In Dr. Bob Beichner's physics class, students work in teams of three around small round conference tables. There are laptop computers on every table and white boards on every wall. The professor is there in the middle of the action. As he walks between the tables, Beichner throws out real-world problems and "ponderables" for the students to solve.

"Figure out the number of atoms in the little aluminum name block in front of you," he commands.

Photo of Scale Up classroom with round tables and laptops.
The SCALE UP classroom is organized so students work together in teams.

As the students huddle together around the shiny cubes, testing ideas and comparing notes, Beichner works the room, questioning hypotheses, offering clues, and fueling arguments. He introduces the students to a problem-solving protocol he developed that uses the acronym GOAL (for Gather information, Organize and plan, perform an Analysis and Learn from your activities). Then he assigns roles for each member of the group – manager, skeptic, and recorder – to promote better team interactions and group decision-making.

It's a dynamic, unpredictable and thoroughly engaging experience for students and teacher.

"Instead of a lecture and a lab, now it's one class," says Beichner. "There's no distinction."

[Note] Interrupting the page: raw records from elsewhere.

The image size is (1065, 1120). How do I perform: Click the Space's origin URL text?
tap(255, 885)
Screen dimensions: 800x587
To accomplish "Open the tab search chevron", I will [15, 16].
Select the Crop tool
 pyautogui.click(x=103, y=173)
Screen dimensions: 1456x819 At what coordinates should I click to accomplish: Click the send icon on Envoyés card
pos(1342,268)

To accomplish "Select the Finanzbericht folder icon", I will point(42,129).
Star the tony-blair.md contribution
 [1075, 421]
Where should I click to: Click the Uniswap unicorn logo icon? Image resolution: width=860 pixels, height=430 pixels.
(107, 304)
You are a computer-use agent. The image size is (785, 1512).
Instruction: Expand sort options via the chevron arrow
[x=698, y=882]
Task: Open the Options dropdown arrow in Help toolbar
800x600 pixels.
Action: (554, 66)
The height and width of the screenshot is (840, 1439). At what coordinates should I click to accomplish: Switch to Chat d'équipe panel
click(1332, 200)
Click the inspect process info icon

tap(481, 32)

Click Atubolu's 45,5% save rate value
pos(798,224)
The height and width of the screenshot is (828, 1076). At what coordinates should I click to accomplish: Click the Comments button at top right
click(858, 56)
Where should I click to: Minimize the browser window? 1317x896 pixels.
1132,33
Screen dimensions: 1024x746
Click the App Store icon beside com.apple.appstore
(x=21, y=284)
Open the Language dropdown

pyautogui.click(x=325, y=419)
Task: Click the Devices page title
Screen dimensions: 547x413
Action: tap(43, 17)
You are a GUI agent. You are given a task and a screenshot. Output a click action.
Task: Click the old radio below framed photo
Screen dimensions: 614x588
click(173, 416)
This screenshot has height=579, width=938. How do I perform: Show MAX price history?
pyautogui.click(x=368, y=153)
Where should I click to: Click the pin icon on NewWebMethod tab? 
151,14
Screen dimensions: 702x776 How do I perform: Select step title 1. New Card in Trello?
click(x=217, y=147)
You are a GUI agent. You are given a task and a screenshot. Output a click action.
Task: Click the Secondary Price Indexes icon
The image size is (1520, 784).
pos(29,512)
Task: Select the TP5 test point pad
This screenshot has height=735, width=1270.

The innovative teaching techniques developed by Beichner and his colleagues at NC State have been fine tuned over the past decade into a system called SCALE UP – Student Centered Activities for Large Enrollment Undergraduate Programs. They've been replicated in one form or another at more than 50 universities across the U.S., including Clemson University, the University of Alabama and the Massachusetts Institute of Technology.

The reason is simple. The SCALE UP way of teaching works better than traditional teaching methods. Student comprehension, problem solving, attitudes and attendance improve, while failure rates plummet – typically by 50 percent. Women and minority students do particularly well in SCALE UP classes, Beichner has found, probably because they are more likely to ask questions.

"In a lecture hall, people are isolated from each other," he says. "Underrepresented students may just sit there if they don't understand something."

But in a SCALE UP classroom, students work together, drawing on each other's knowledge, ideas and experiences to solve problems. Lofland found the collaboration energizing.

"A lecture hall is very passive, but in SCALE UP, you're forced to work with the material - it's not a passive experience," he says. "There's no hiding in the back of the classroom."

Today Lofland works as an adjunct professor at UNC Chapel Hill, where he is putting SCALE UP principles to work in computer programming courses. Even though he's working with classes of 20, not 100, he's found that the system makes a difference.

"I took every thing I could from SCALE UP and brought it into the classroom," he says. "I have the students work in teams of three to solve problems; I present them with real-world problems and let them come up with the code collectively. The approach is wonderful. SCALE UP is the way to teach; there's no question about it."